Extracted entries:
+ + + +
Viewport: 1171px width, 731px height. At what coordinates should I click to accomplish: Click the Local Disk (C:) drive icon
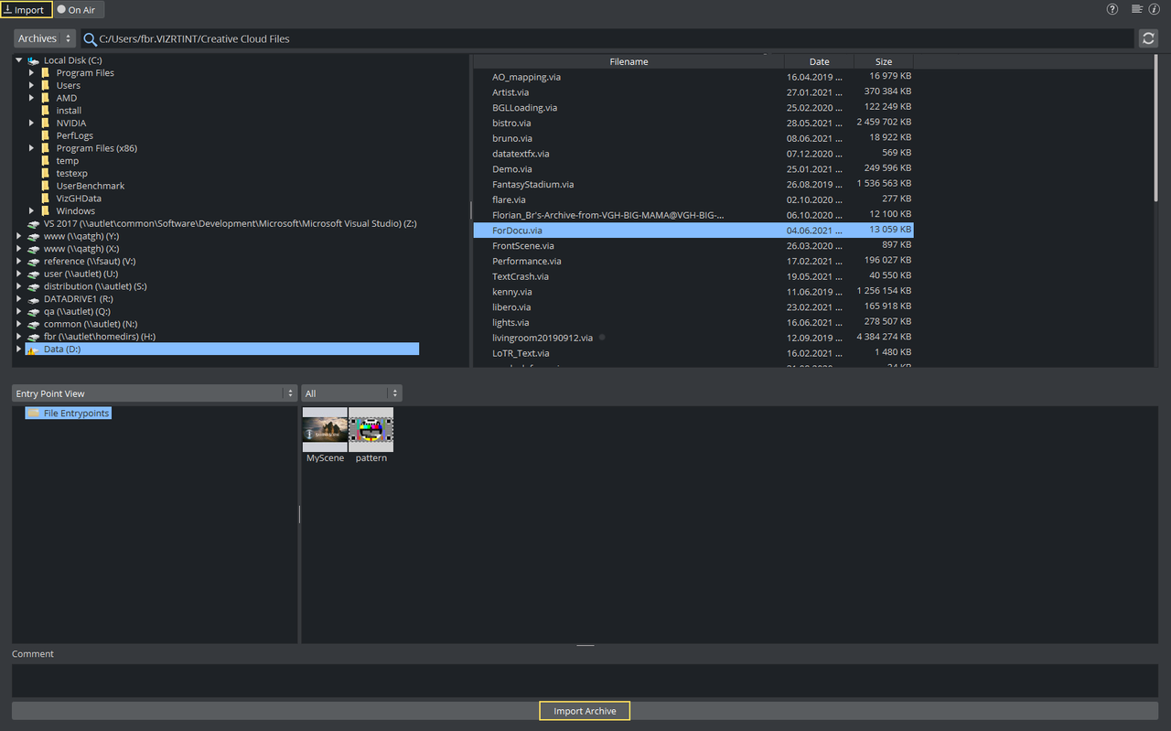coord(33,60)
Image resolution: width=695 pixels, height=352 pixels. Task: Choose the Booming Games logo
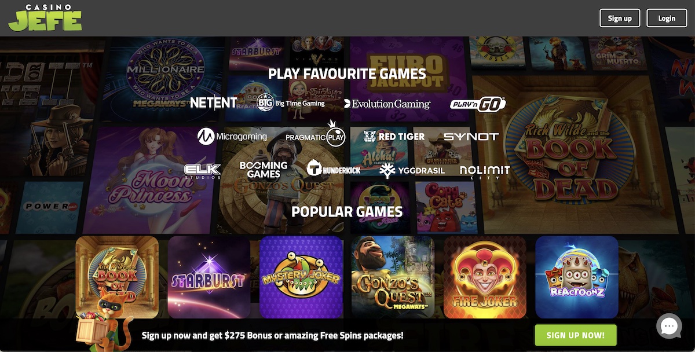[x=264, y=170]
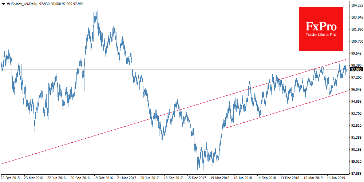The height and width of the screenshot is (182, 364).
Task: Select the 22 Dec 2015 date label
Action: point(11,178)
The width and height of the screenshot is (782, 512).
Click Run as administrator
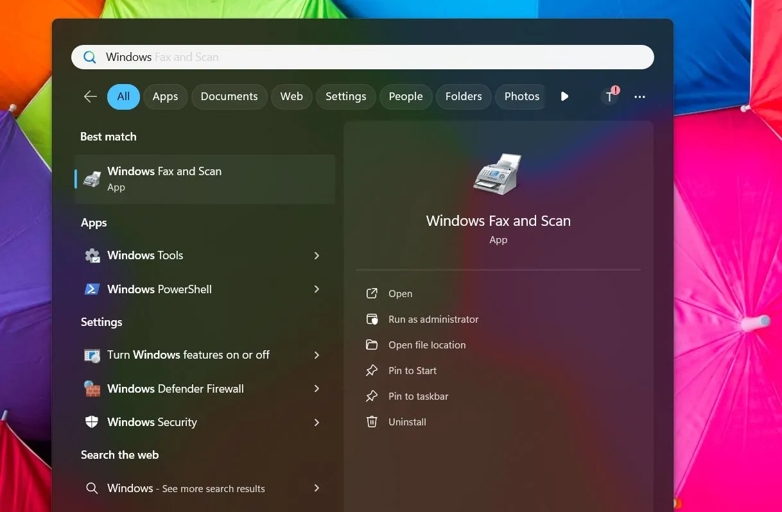[x=433, y=319]
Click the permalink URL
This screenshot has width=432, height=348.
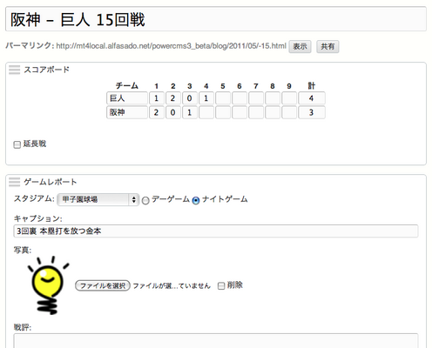pyautogui.click(x=171, y=46)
+ + + +
Exercise directions:
What should appear is an exact reproduction of the lines from the one with "Click the permalink URL" through the end of the material above, and no pictures.

Solution to this exercise:
Click the permalink URL
This screenshot has width=432, height=348.
pyautogui.click(x=171, y=46)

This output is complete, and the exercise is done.